_Required work_. Reproduce the material below only from the line with "Image resolution: width=712" to the line with "Screen dimensions: 312x188", both included, keeping each line exact and dropping the pictures.

_Supplied entries_.
- - - - - - -

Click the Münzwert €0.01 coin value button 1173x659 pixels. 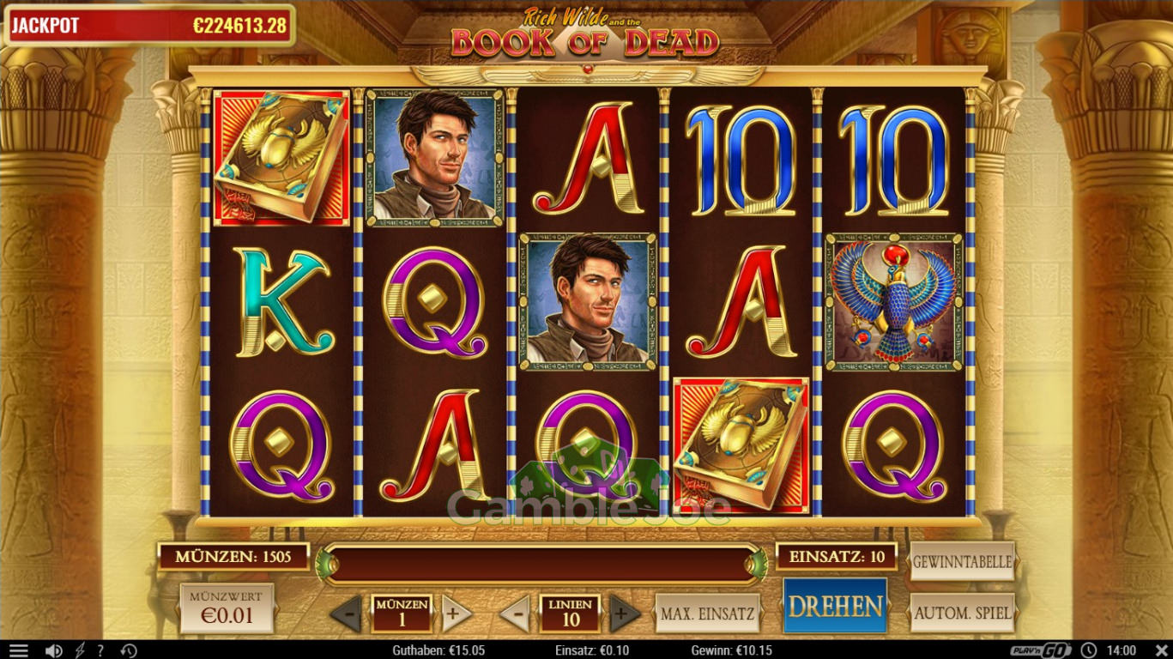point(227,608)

- - - - - - -

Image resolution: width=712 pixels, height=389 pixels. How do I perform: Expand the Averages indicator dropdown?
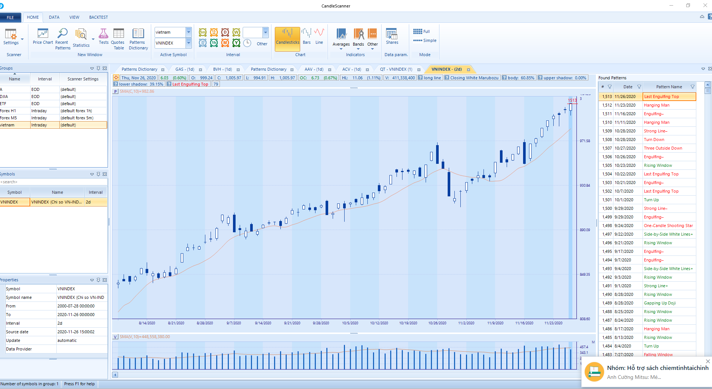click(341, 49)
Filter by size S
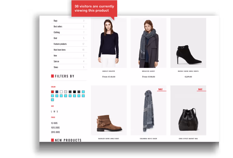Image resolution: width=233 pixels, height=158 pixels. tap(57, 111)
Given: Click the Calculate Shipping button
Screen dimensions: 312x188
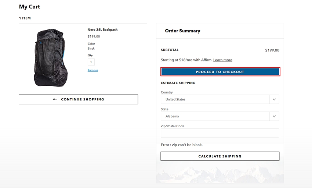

- - - - - - -

_Your solution_.
Image resolution: width=712 pixels, height=389 pixels. How do I perform: Expand the Averages indicator dropdown?
click(341, 49)
Filter by size S
Image resolution: width=233 pixels, height=158 pixels. tap(57, 111)
Given: Click the Calculate Shipping button
Screen dimensions: 312x188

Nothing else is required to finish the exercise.